El impacto de las privatizaciones sobre la distribución del ingreso se vincula también “con la forma en que se distribuyen los recursos entre los empresarios y los trabajadores en el interior de las prestatarias privadas”.

Sobre los datos de un estudio del INDEC, el artículo resalta el peso que tienen, entre las 500 firmas más importantes del país, 84 privatizadas que, entre 1995 y 1999, “aportaron, en promedio, cerca del 30% de la producción generada, de conjunto, por las 500 líderes, casi el 40% del valor agregado total, más de la mitad de las utilidades globales, el 17% de la ocupación y el 22% de la totalidad de los salarios pagados”.

Ese conjunto de empresas no destaca por su capacidad de generación de empleo, pero sí por su capacidad para apropiarse “de una porción mayoritaria del excedente económico acumulado por las principales firmas (…) Se trata, según los años del quinquenio analizado, de entre el 15% y el 17% de las empresas, que dieron cuenta de entre el 50% y casi el 70% de los beneficios globales de las 500 líderes”.

Por si faltaba confirmación acerca de la altísima rentabilidad de las privatizadas, los autores señalan que las utilidades obtenidas entre 1995 y 1999 representan el 17,5% del valor de producción, una tasa de beneficio “que se contrae al 5,9% para el resto de las empresas de la cúpula”.

También se hicieron distintas las relaciones entre la productividad del trabajo y los salarios medios o, dicho de otro modo, “la distribución de los recursos entre el capital y el trabajo”.

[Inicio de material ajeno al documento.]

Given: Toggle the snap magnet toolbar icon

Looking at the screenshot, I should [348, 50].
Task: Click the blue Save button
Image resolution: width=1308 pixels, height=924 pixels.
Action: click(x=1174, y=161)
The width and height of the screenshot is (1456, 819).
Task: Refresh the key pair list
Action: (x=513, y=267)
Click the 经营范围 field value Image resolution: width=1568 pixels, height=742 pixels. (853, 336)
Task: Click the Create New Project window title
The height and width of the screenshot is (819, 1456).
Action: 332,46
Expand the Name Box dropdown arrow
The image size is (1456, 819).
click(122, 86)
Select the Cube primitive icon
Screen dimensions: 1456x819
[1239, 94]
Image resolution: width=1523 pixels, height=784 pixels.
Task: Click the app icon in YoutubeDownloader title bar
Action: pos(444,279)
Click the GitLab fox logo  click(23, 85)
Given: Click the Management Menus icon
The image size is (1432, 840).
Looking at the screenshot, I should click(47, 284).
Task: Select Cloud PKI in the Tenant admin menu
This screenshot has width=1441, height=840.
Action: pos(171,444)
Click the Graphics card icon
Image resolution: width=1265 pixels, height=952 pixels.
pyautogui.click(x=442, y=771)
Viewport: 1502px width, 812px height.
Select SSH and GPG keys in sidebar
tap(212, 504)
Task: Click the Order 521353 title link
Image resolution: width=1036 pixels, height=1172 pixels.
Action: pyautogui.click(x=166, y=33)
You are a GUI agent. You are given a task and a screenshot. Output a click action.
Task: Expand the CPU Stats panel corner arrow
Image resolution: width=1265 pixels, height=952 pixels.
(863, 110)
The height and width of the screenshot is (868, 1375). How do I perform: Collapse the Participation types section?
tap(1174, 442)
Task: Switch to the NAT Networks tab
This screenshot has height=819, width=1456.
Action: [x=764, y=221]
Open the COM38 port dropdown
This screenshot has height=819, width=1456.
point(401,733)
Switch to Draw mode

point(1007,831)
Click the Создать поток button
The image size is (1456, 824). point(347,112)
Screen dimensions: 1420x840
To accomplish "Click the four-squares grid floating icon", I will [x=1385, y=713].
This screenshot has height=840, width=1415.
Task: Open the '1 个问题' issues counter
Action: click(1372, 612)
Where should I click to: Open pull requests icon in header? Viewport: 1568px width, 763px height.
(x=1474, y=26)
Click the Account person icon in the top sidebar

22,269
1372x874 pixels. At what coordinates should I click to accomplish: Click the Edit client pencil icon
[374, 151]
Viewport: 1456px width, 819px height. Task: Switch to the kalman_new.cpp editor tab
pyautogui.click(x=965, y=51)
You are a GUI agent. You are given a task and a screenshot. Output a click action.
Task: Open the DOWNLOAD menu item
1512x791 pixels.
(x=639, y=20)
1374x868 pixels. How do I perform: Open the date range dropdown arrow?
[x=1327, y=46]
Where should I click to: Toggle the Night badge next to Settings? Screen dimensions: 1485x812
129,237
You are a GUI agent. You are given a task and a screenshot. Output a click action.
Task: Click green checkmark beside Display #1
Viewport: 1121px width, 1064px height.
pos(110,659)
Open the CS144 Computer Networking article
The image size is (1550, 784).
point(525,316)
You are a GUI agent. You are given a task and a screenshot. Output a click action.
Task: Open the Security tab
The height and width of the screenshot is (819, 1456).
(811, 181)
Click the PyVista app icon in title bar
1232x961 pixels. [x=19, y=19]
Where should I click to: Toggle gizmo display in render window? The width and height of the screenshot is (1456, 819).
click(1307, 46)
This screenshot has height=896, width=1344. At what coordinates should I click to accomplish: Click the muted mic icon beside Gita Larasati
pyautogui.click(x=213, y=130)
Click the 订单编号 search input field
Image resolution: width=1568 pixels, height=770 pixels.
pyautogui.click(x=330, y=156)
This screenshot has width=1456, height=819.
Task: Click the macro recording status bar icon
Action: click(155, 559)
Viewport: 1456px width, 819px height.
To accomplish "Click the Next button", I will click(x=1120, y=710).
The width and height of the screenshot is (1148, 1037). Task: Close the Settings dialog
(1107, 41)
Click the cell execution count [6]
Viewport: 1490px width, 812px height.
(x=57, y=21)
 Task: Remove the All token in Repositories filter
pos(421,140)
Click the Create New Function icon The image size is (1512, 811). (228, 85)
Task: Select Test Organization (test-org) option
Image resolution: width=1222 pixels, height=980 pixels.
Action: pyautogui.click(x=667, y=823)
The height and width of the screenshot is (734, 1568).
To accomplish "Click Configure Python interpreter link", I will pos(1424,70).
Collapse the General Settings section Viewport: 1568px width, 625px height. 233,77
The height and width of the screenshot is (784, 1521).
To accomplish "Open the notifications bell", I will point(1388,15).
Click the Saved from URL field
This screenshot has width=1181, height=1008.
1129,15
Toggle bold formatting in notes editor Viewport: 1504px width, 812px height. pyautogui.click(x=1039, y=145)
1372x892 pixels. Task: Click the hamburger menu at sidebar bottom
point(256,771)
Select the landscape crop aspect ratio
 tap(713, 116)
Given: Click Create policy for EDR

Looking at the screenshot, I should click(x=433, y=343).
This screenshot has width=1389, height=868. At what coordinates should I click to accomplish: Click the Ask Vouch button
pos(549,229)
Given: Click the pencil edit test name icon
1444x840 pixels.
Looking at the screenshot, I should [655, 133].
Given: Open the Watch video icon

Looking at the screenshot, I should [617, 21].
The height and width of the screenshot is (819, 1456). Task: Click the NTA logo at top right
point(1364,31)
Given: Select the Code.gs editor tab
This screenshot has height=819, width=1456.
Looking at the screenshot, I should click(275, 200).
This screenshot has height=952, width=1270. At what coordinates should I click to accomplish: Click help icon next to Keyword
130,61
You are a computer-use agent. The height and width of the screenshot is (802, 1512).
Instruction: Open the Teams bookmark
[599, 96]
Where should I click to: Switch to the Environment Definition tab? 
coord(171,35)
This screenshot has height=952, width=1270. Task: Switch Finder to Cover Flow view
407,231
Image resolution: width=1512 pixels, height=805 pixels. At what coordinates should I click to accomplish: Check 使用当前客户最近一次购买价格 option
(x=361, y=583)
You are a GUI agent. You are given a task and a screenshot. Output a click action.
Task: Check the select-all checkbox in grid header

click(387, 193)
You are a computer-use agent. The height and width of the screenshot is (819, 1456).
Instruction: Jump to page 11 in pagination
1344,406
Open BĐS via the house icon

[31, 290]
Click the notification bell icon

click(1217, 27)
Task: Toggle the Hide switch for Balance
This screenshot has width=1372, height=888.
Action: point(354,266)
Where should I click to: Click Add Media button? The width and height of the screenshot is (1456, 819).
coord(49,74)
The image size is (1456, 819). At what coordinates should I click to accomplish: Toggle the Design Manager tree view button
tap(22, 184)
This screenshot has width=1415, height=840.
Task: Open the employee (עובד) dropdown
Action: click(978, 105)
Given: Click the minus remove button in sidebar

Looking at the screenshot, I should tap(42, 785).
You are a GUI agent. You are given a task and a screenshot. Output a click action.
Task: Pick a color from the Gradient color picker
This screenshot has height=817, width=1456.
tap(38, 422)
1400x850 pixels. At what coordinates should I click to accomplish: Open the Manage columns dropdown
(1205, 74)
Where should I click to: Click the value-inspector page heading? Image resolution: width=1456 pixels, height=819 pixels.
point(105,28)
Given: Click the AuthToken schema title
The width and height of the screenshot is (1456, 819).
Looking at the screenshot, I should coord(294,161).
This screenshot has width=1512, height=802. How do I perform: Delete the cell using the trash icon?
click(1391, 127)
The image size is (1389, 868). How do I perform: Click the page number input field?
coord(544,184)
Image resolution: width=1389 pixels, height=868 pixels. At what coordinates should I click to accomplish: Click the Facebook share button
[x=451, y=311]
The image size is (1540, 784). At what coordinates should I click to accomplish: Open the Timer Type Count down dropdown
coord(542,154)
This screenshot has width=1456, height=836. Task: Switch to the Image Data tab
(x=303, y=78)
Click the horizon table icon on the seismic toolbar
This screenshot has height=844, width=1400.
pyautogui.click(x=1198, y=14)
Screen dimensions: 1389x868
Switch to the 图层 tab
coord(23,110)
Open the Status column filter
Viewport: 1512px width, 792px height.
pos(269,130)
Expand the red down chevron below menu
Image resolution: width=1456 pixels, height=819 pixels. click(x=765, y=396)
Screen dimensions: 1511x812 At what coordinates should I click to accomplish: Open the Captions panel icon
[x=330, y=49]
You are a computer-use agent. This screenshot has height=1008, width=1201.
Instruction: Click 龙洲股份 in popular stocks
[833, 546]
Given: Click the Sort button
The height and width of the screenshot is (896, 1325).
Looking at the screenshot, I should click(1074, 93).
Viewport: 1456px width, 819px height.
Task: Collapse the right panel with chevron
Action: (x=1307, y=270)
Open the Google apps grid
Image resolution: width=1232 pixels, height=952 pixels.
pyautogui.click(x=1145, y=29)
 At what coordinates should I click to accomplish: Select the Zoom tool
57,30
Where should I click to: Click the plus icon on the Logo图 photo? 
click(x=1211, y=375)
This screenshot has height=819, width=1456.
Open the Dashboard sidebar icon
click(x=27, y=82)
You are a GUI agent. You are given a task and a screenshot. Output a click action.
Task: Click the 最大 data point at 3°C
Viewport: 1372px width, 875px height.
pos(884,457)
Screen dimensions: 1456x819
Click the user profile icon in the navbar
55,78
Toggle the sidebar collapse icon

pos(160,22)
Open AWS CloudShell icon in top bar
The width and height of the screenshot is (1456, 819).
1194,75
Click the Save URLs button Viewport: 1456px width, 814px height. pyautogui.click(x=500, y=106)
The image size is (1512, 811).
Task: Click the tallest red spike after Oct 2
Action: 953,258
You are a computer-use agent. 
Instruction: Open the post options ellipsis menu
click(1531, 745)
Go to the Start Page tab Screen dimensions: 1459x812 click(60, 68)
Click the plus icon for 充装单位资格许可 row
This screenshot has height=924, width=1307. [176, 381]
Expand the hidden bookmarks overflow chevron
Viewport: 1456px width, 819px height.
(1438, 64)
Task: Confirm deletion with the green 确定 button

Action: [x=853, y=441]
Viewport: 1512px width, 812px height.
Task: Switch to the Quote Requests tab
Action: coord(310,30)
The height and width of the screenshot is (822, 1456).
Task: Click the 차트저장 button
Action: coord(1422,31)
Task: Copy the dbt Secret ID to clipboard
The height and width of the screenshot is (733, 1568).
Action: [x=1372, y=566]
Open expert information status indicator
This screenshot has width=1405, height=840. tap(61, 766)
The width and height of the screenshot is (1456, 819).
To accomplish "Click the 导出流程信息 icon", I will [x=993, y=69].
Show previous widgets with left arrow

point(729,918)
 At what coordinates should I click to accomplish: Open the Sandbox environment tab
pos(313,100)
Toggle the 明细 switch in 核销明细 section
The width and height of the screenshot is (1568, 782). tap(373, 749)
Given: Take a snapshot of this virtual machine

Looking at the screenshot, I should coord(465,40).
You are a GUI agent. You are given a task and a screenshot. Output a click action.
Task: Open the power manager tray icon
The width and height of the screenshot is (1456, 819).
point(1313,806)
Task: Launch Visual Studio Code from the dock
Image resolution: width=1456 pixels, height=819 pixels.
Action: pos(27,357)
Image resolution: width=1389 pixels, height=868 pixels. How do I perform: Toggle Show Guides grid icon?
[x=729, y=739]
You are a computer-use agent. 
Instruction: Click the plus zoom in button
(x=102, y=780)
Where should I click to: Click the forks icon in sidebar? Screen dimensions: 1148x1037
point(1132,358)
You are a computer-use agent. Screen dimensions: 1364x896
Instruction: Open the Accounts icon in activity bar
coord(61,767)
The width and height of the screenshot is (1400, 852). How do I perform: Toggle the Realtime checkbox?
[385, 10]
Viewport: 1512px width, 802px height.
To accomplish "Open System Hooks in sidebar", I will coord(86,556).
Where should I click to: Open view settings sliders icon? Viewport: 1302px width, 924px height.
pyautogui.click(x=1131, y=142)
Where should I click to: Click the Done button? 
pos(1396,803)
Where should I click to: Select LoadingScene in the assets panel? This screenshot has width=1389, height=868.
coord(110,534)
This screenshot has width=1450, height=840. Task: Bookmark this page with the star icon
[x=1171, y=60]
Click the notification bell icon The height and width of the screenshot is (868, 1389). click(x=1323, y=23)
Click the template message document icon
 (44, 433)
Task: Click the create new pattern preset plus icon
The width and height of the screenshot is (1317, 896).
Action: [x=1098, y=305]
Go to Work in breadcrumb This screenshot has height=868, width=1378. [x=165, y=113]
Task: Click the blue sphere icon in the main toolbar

Entre 1995 y 1999, la productividad laboral promedio en las privatizadas se expandió casi un 22%, mientras que en las otras se incrementó menos de un 16%.

El salario medio de los trabajadores empleados en las privatizadas aumentó más de un 7%, al tiempo que en las restantes empresas creció cerca de un 5%. La relación productividad/salario medio creció un 13% en las privatizadas, mientras que en las restantes empresas el aumento fue de 5%.